08/10/2009 -- As promised, FEDaerated is here.

07/23/2009 -- After the bust and the rebound, toxic assets are still a problem due to tranche realities.

06/17/2009 -- A fresh look will be needed.

03/30/2009 -- The WSJ today looks at the Future of Finance. The idea is that finance is like the cardiovascular system. Okay. So leeches are a good metaphor for the sucking out that we see. Like the AIG guy who was central to the losses that we the taxpayers are paying and who left with $300M. We'll be referring back to this discussion.

03/11/2009 -- We also need to look at accounting's role messing up affairs.

02/18/2009 -- We can look at why securities become toxic, almost by necessity.

01/29/2009 -- Well, it just gets more interesting. Pick up the 1/28/09 Wall Street Journal and look at an article about a 'proliferation' of ponzi schemes. We all know about Madoff as he mis-handled a lot of moeney over a long period of time. But, a lot of states are finding that they have a madeoff/ponzi going on within their borders. How much of finance is a sham?

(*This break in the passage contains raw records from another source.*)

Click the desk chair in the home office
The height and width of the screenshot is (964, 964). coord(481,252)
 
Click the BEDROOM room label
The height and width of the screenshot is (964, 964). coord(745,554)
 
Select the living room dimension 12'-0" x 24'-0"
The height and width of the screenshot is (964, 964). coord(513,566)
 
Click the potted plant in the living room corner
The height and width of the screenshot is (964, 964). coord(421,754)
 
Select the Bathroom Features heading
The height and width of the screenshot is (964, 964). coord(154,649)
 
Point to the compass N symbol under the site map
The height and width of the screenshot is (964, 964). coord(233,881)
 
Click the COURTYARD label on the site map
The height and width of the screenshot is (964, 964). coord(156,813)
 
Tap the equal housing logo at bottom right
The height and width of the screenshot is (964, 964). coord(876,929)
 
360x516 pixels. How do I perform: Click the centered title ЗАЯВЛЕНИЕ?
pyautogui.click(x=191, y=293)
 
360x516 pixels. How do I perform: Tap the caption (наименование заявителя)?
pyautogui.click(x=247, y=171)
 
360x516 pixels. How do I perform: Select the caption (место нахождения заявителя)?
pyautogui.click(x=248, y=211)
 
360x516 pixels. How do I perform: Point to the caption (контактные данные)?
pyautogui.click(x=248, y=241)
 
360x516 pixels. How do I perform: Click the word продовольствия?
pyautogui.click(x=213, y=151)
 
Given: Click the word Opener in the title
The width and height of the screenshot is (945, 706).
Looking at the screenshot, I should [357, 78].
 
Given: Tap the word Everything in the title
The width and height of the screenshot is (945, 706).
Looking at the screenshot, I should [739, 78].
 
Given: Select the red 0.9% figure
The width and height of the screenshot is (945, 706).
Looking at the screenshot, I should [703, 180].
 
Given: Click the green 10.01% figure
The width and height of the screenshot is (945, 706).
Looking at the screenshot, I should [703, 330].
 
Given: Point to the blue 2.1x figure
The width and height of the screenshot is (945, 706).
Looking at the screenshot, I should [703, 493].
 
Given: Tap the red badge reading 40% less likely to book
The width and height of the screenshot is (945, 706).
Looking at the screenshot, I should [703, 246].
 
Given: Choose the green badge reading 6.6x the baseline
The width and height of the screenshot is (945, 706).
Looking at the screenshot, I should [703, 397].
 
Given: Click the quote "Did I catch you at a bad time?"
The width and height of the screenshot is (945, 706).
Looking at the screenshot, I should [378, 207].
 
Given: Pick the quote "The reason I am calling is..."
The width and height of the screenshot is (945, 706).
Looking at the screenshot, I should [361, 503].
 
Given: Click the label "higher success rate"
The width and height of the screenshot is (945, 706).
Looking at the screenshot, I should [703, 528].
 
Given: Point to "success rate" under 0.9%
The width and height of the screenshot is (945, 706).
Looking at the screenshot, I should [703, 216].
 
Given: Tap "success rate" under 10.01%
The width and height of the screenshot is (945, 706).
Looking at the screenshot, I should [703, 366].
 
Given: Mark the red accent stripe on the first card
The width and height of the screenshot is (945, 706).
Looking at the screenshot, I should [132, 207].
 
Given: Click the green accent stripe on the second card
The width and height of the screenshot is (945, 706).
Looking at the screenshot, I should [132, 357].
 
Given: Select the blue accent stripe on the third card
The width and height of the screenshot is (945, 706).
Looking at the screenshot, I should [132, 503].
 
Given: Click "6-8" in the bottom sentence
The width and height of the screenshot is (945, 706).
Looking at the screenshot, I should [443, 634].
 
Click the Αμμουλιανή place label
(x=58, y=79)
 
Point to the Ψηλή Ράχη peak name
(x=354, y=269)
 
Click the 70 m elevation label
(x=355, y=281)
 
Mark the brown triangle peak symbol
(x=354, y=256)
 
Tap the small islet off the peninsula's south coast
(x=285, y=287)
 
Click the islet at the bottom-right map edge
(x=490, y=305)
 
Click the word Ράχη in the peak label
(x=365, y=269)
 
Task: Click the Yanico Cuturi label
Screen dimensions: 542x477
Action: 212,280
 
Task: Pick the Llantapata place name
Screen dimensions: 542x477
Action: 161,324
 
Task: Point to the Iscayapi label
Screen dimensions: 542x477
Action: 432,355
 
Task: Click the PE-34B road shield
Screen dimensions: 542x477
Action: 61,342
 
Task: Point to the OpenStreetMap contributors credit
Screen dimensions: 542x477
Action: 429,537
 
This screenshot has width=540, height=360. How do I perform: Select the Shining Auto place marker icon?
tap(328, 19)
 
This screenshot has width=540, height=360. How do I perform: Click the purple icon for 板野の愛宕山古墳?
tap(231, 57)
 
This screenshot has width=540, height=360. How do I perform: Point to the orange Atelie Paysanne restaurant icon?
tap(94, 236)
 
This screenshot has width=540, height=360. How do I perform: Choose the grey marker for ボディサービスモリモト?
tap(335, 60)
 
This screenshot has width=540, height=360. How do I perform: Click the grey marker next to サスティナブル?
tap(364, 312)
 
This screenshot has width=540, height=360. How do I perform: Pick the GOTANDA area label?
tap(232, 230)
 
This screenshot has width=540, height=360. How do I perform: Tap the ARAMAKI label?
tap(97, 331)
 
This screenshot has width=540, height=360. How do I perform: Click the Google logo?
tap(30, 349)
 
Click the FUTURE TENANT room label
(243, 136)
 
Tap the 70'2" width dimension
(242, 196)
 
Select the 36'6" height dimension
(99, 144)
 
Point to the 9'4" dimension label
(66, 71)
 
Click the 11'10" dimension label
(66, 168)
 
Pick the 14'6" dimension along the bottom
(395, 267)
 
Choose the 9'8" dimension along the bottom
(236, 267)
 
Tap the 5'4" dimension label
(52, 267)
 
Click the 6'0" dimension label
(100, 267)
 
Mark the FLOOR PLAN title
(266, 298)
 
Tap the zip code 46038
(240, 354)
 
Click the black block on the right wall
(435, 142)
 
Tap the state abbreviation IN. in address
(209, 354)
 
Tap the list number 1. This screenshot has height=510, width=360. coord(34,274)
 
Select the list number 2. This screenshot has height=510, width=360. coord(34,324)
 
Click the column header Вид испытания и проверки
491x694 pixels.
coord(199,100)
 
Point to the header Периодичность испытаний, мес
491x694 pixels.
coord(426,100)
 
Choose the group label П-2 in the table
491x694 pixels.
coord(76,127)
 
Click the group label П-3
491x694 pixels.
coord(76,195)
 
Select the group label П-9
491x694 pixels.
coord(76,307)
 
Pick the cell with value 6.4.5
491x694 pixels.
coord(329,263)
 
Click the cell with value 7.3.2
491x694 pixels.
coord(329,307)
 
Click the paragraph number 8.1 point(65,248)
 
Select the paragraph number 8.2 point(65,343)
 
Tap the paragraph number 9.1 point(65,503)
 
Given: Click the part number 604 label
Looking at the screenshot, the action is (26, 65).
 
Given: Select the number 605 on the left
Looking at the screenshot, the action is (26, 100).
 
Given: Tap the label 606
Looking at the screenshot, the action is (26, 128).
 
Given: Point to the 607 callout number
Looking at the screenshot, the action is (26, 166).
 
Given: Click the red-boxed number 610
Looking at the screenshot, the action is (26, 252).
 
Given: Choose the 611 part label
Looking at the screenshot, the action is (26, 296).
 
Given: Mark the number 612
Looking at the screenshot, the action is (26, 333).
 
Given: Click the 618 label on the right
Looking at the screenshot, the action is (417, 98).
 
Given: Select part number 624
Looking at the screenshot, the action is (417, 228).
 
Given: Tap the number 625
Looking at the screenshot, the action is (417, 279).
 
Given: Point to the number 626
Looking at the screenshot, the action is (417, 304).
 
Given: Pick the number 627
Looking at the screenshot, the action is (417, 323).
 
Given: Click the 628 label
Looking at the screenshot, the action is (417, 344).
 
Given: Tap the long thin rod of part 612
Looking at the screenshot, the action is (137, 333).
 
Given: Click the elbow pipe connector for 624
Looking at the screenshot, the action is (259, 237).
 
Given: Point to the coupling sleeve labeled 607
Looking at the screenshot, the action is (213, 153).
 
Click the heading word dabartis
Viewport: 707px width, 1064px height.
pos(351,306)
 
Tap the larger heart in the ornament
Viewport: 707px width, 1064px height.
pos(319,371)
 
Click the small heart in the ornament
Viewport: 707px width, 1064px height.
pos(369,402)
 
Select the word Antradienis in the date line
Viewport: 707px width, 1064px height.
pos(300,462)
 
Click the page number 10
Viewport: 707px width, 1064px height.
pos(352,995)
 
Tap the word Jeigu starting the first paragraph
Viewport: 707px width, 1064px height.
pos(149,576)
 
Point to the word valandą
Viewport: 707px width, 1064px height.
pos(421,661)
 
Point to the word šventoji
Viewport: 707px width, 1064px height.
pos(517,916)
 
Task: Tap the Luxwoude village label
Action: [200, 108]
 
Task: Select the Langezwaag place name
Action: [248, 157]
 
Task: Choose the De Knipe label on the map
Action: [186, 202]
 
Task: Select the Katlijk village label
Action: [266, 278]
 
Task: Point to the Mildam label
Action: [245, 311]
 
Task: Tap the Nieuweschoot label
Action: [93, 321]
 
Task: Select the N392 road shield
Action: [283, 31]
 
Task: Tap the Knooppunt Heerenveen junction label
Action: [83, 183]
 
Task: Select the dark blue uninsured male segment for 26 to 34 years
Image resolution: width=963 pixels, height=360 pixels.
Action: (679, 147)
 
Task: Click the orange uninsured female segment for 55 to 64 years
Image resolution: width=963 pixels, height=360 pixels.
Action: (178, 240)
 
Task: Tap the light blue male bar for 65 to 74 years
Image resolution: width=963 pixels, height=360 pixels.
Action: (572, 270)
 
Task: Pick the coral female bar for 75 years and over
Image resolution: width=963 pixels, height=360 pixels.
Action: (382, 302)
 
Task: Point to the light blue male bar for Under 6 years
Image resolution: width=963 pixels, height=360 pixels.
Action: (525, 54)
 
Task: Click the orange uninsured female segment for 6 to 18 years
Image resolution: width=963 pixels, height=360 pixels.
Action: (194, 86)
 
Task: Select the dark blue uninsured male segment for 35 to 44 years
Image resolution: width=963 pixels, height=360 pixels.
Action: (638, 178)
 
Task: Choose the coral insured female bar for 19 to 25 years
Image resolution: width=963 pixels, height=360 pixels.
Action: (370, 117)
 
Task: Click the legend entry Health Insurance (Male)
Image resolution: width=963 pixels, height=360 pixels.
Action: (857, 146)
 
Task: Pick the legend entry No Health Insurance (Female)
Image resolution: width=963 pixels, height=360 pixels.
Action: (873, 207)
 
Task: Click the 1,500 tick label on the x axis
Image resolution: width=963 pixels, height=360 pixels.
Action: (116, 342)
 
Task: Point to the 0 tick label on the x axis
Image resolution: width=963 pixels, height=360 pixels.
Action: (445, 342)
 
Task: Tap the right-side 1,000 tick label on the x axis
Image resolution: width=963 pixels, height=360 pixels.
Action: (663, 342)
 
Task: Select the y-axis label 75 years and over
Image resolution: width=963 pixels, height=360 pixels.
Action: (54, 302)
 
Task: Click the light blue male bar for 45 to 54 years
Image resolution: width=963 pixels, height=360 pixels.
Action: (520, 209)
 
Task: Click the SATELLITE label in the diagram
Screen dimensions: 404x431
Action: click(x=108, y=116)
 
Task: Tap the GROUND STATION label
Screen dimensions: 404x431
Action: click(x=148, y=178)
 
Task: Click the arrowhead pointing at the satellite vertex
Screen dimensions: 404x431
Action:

The WSJ mentions that the hedge funds' claims to high returns is one possible cause as people try to duplicate that. Sort of a Jones' keep up thing, we can suppose. Well, a reading of hedge fund tacits raises all sorts of suspicions to the rational mind. Just how legit are these things and why are they even allowed? Are we that much into some mass insanity?

01/18/2009 - We even need to look at why we need finance.

12/01/2008 -- We need to learn what we might be taught about money by Islamic Finance.

10/23/2008 -- Listening to Alan makes me wonder how modern mathematics encourages fairy dusting via computation. We'll go into that deeply.

Modified: 01/15/2015

1 comment:

Anonymous said...

Yesterday Hawker, who has a large plant in Wichita, told its workers that they need to belt-tighten. Why?

Well, there is a little problem with 2.3B of debt that is costing about 0.2B per year.

That debt was supposed to be offset by an IPO, but Hawker got caught up in a timing problem.

Spirit Aerosystems, the same city, was fortunate enough to hit the easy money, loose regulations, debt mania times at the right moment.

So, Spirit's managers made oodles; the stockholders are holding the bag, though, since the price is way down.

What amount of belt-tightening by Hawker workers can retire a 2.3B debt? No, this situation is mostly from management idiocy.

Who can blame them? The best and brightest brought this on us; now GS is out of investment banking.